Bottom line: The $100 401(k) contribution only reduced take-home pay by $81.40 (from $1,692.91 to $1,611.51). The other $18.60 came from tax savings. This is why financial advisors recommend maximizing pre-tax contributions.

Frequently Asked Questions

What is the difference between gross pay and net pay on a pay stub?
Gross pay is your total earnings before any deductions. Net pay (take-home pay) is what remains after federal and state taxes, FICA, and all other deductions are subtracted. For most workers, net pay is 65-80% of gross pay depending on their state and benefit elections.
What does FICA mean on my pay stub?
FICA stands for Federal Insurance Contributions Act. It covers two taxes: Social Security (6.2% of wages up to $184,500 in 2026) and Medicare (1.45% on all wages). Combined, FICA takes 7.65% of your gross pay. Your employer pays a matching 7.65% on their side.
What does YTD mean on a pay stub?
YTD stands for Year-to-Date. It shows the cumulative total of each earnings and deduction category from January 1 through the current pay period. YTD figures help you track progress toward tax thresholds like the Social Security wage base and verify your W-2 at year-end.
Why is my take-home pay so much less than my salary?
Federal income tax, state income tax (in most states), Social Security (6.2%), Medicare (1.45%), and any benefit deductions (health insurance, retirement contributions) all reduce your gross pay. Combined, these typically take 25-35% of your earnings before you see a dollar.
What is the difference between pre-tax and post-tax deductions?
Pre-tax deductions like 401(k) contributions and health insurance premiums are subtracted before taxes are calculated, lowering your taxable income and your tax bill.
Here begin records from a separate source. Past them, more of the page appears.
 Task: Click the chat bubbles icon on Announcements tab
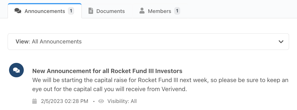coord(18,11)
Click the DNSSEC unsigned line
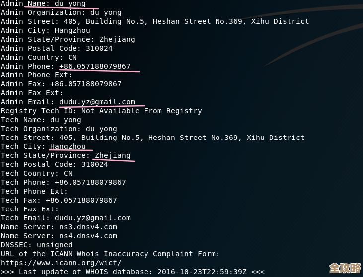This screenshot has height=277, width=363. (36, 245)
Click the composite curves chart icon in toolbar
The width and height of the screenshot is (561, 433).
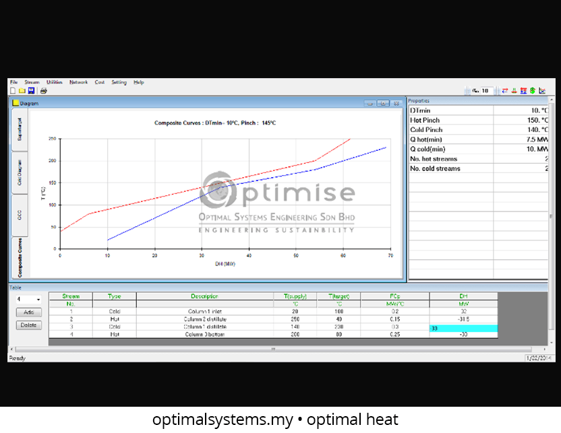[542, 91]
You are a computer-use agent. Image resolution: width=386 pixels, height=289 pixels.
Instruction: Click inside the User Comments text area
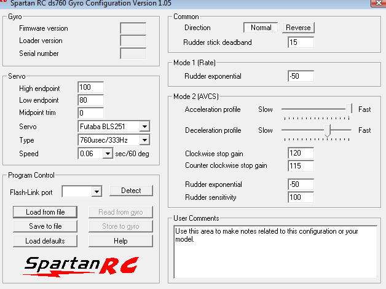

Post-tax deductions like Roth 401(k) or union dues come out after taxes, so they reduce your take-home pay dollar-for-dollar without any tax benefit in the current year.
What does OASDI mean on my pay stub?
OASDI stands for Old-Age, Survivors, and Disability Insurance, which is the official name for Social Security. The employee rate is 6.2% of gross wages up to $184,500 in 2026. You may see it listed as OASDI, FICA-SS, or simply Social Security depending on your employer's payroll system.
What are CA SDI, NY PFL, and NY DBL on my pay stub?
These are state-specific payroll taxes. CA SDI is California State Disability Insurance (1.3% of wages in 2026). NY PFL is New York Paid Family Leave, and NY DBL is New York Disability Benefits Law. Both are small deductions that fund state leave and disability programs. They are not optional.
How do I fix an error on my pay stub?
Contact your HR or payroll department right away, referencing the specific pay period and the line item in question. Common errors include incorrect hours, wrong pay rate, or outdated W-4 information. Keep copies of your pay stubs and time records for comparison, and follow up in writing so you have a paper trail.
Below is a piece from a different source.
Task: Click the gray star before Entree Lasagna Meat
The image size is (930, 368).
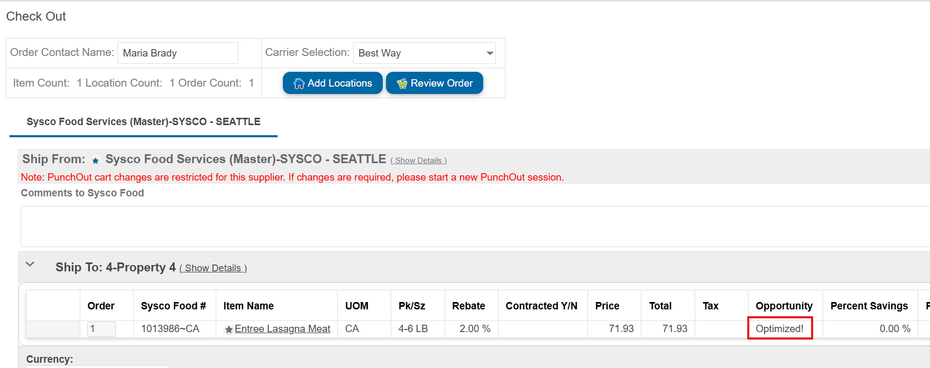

Pay Stub Tips and Best Practices

  • Save every pay stub. Keep digital copies or screenshots. You will need them for apartment applications, loan approvals, tax disputes, and verifying your year-end W-2.
  • Check your first three pay stubs at a new job carefully. New employee records are the most likely to contain errors. Verify your pay rate, hours, filing status, and benefit deductions line by line.
  • Use the Paycheck Calculator to cross-check your numbers. Enter your salary, state, and filing status. If the estimate is noticeably different from your pay stub, that may point to an error worth looking into.
  • Watch your YTD Social Security withholding. Once your year-to-date earnings reach $184,500 in 2026, Social Security deductions should stop. If they continue past that point, flag it with payroll right away.
  • Update your W-4 after major life changes. Getting married, having a child, starting a second job, or buying a home with a mortgage all affect your ideal withholding. Submit a new W-4 to adjust.
  • Compare your final pay stub to your W-2. Your last pay stub of the year and your W-2 should show the same YTD figures for gross wages and tax withholdings. If they do not match, contact your employer before filing your tax return.